Figures 3 and 4 graph the predicted survivor functions, which represent the probability that a woman is childless for at least t years. Predictions shown are for a white, college-educated woman born in 1970. The solid line in each graph indicates predictions for the highest level of risk tolerance in the sample, and the dashed line represents predictions for the lowest level of risk tolerance. The survivor functions shown in Figure 3 show that although the effect of risk tolerance hastens births at young ages, the magnitude of this effect is very small. Women who are less risk tolerant are slightly less likely to become mothers. However, after age at marriage is controlled for, risk preferences have very little effect on the fertility timing of married women.

Figure 3.

Figure 3.

Probability of Remaining Childless Until Age t: Married White Woman Born in 1970

Figure 4.

Figure 4.

Probability of Remaining Childless Until Age t: Unmarried White Woman Born in 1970

For unmarried women, the effects illustrated in Figure 4 are larger (albeit on a much smaller base). Moving from the highest level of risk tolerance to the lowest level has three major effects. First, it delays childbearing at early ages. Second, it hastens the timing of the first birth from the age of 30 onward. Finally, it reduces the probability that the woman will remain permanently childless.

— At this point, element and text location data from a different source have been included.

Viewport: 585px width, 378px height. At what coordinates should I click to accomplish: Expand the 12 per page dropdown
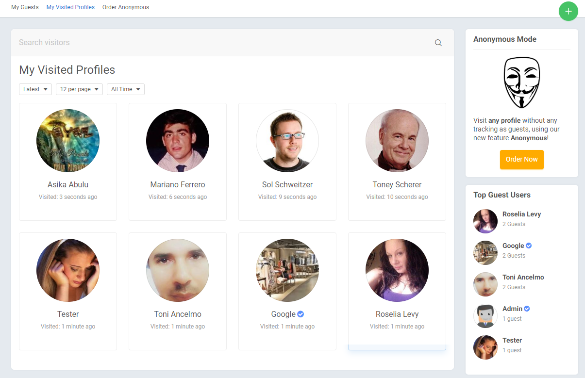click(79, 89)
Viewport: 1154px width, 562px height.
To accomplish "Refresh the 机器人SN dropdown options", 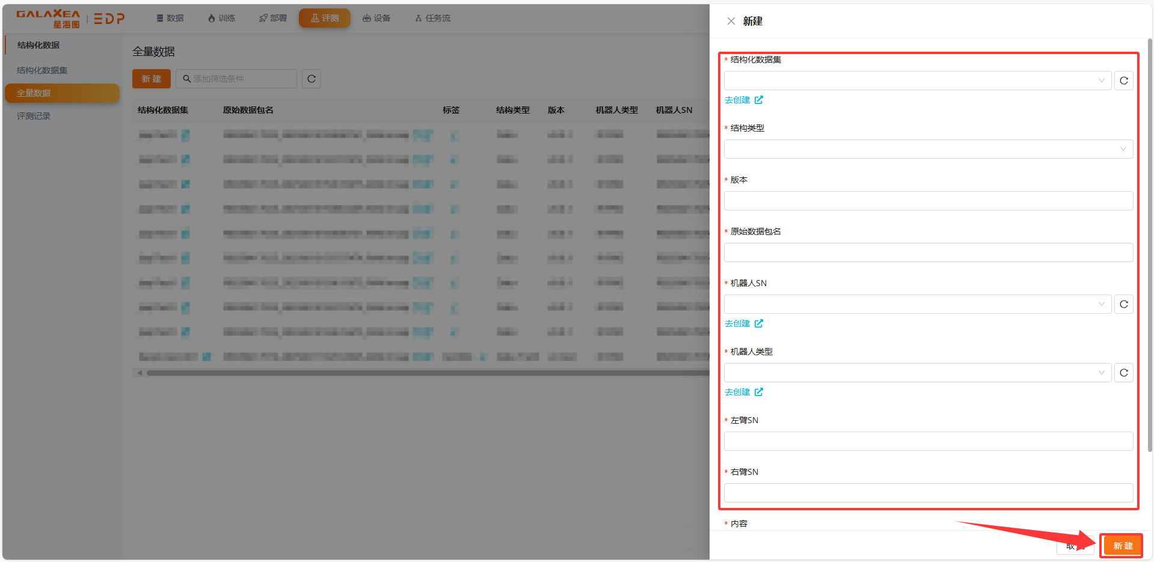I will pyautogui.click(x=1123, y=304).
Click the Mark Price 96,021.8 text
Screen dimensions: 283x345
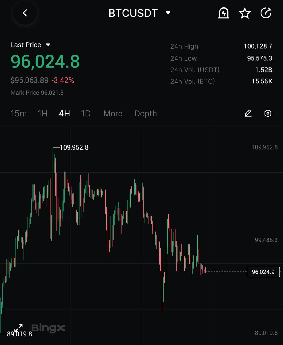click(37, 93)
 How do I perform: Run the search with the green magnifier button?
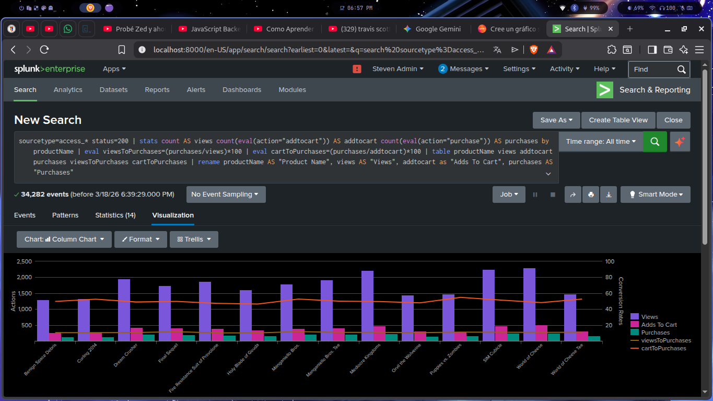[654, 142]
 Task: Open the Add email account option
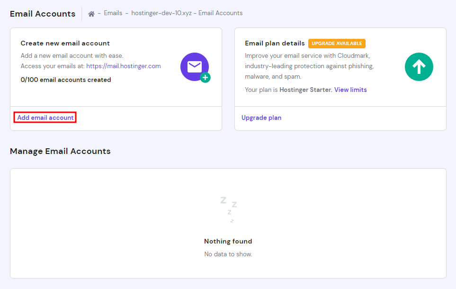click(x=45, y=117)
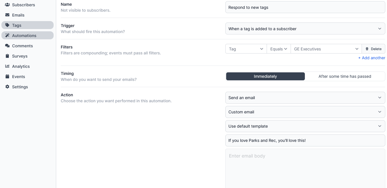
Task: Click the Settings gear icon
Action: [7, 87]
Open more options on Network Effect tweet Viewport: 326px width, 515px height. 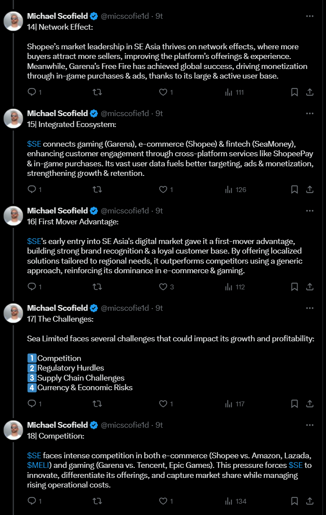pyautogui.click(x=309, y=16)
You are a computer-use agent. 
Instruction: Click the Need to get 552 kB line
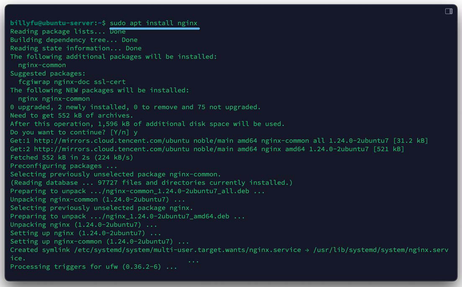72,115
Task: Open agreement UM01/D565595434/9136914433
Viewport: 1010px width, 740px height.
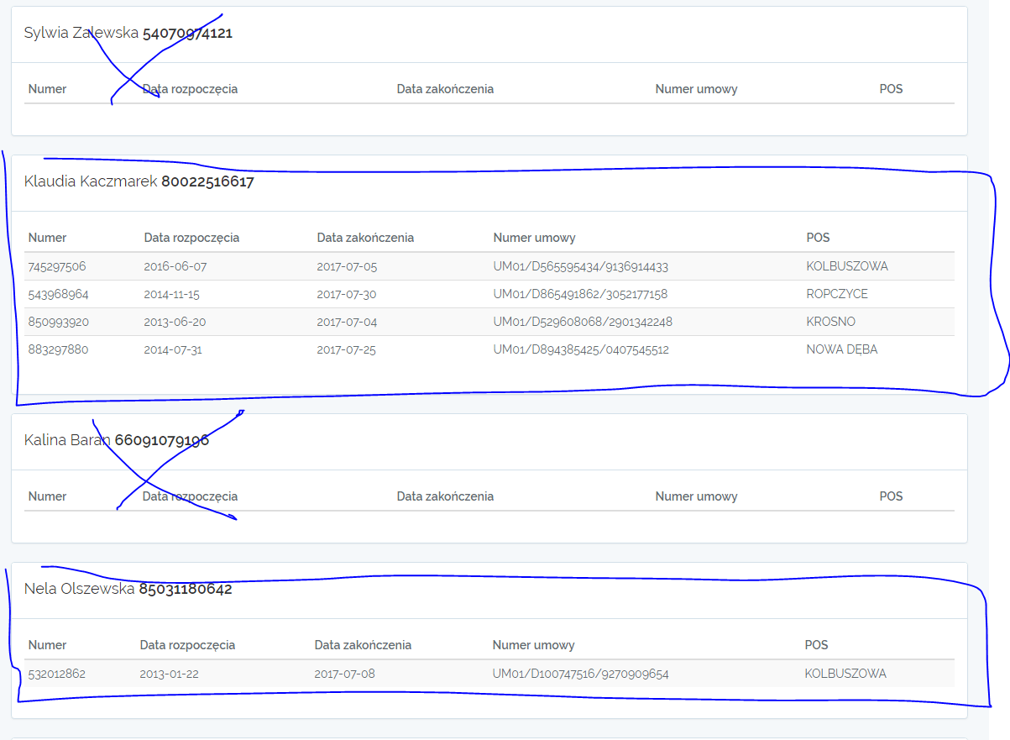Action: (x=583, y=265)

Among college-educated women, the stronger effects of risk preferences on the fertility timing of unmarried women relative to married women may seem surprising. However, these differences are consistent with theoretical predictions found in Caucutt et al. (2002) and Schmidt (2007). The models in each of these papers predict that high-productivity, single mothers should exhibit the longest delays in fertility timing. In these models, the fertility timing of married women is affected by both marriage and the finite nature of the biological clock. However, the fertility timing of unmarried women is primarily driven by the biological clock. Given the greater importance that the biological clock plays for unmarried, college-educated women, it is not surprising that risk tolerance has a stronger effect on their decisions later in life.

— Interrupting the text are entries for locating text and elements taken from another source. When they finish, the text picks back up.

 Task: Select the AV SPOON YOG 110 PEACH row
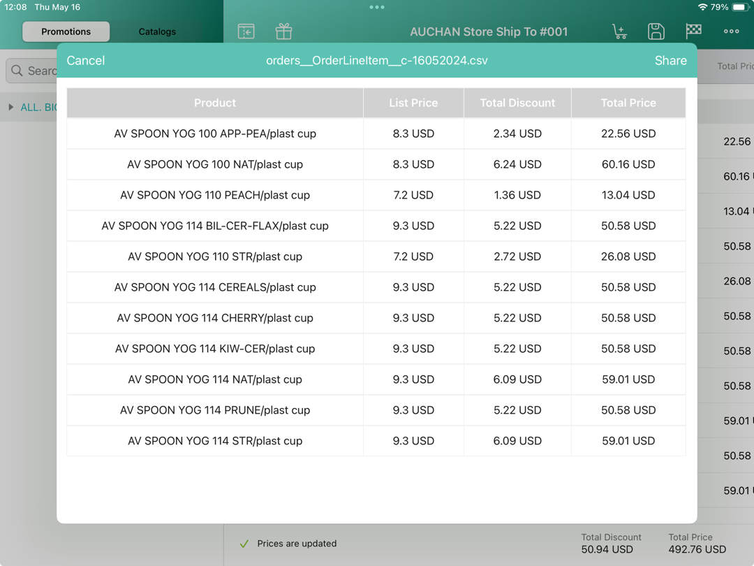[215, 195]
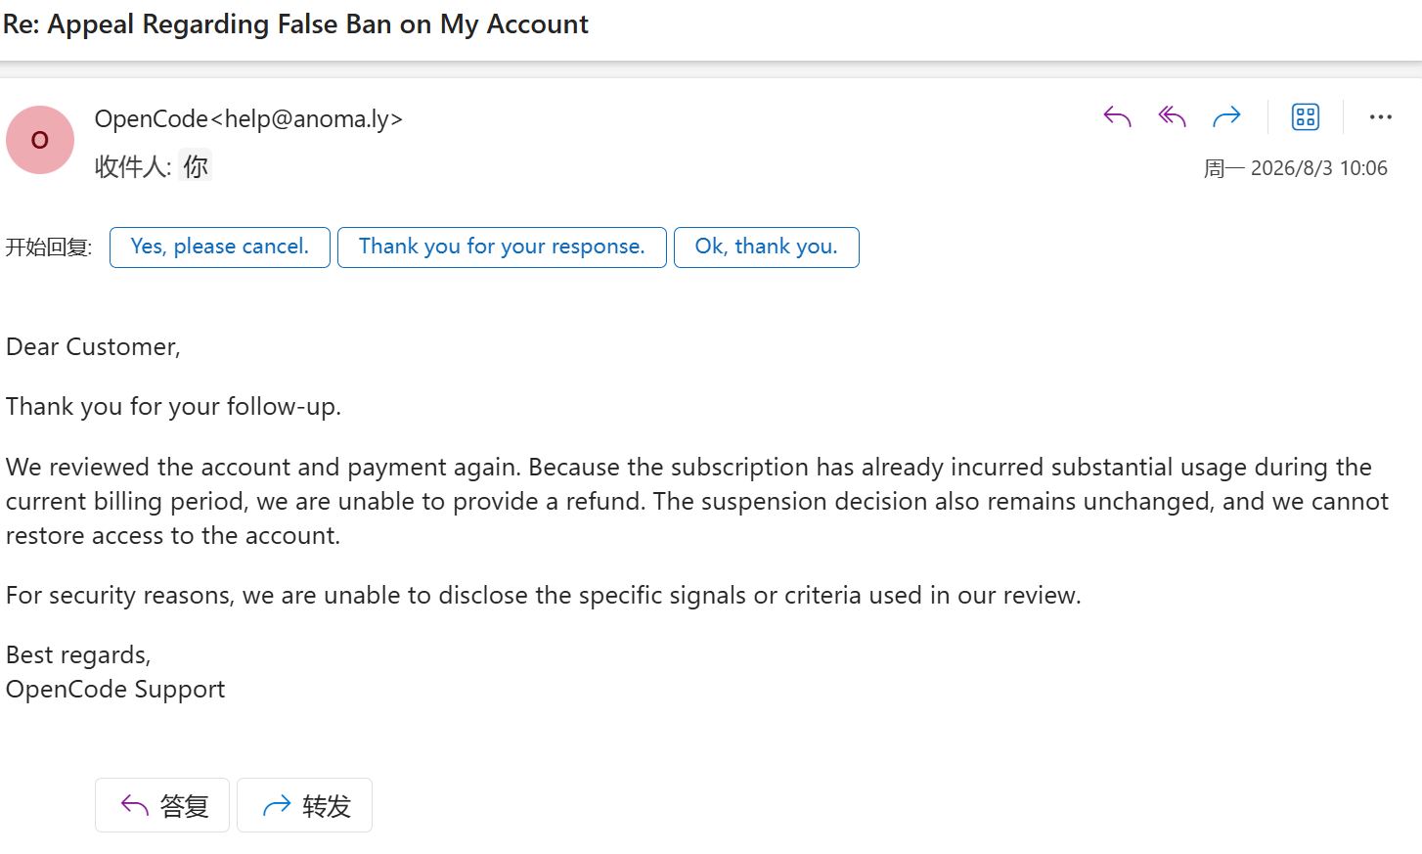Screen dimensions: 1422x854
Task: Click the 开始回复 label
Action: (x=49, y=247)
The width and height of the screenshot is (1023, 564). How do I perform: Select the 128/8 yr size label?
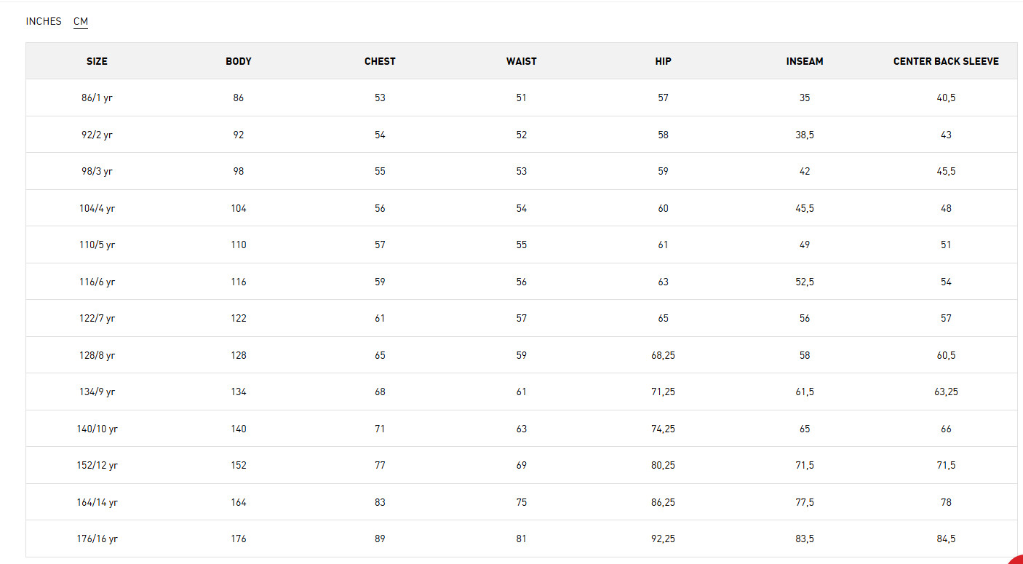tap(97, 355)
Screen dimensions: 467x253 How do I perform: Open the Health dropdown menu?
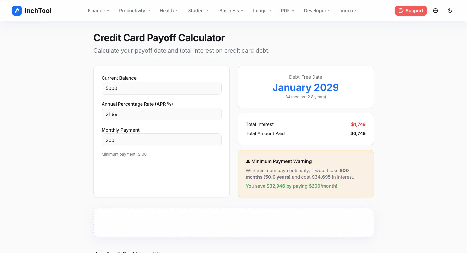[169, 11]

As mentioned earlier in this paper, the PSID risk questions are asked only of the respondent. Most unmarried women were the respondent in their households, so the results presented earlier are unaffected. However, as indicated by Table 7, which provides means of sample characteristics for married women by education and respondent status, a significant fraction of married women in each educational category did not answer the risk questions themselves. For these women, the risk-tolerance measures used in the previous analysis are for their husbands. If risk preferences are highly correlated across spouses, using the respondent’s risk tolerance as a family measure should not dramatically alter the results.18

Table 7.

Means of Sample Characteristics for Married Women, Respondents Versus Nonrespondents

Variable High School Dropouts
High School Graduates
College Graduates
Respondents Non-respondents Respondents Non-respondents Respondents Non-respondents
Risk Tolerance 0.250 0.244 0.262** 0.288 0.274** 0.319
Birth 0.554** 0.344 0.482** 0.411 0.506** 0.405
Father’s Occupation Was Professional/Managerial 0.034 0.084 0.097** 0.157 0.281 0.329
Black 0.309* 0.198 0.273** 0.151 0.177** 0.084
Hispanic 0.057 0.053 0.035 0.047 0.030 0.031
Jewish 0.006 0.008 0.014 0.014 0.051* 0.099
Protestant 0.766 0.779 0.697 0.657 0.629* 0.543
Catholic 0.154 0.137 0.215* 0.261 0.216** 0.298
Urban 0.549 0.504 0.670 0.671 0.698* 0.778
Sample Size 180 135 1,010 906 332 385
Percentage Who Were Respondents 57.1 52.7 46.3

Source: Panel Study of Income Dynamics (PSID).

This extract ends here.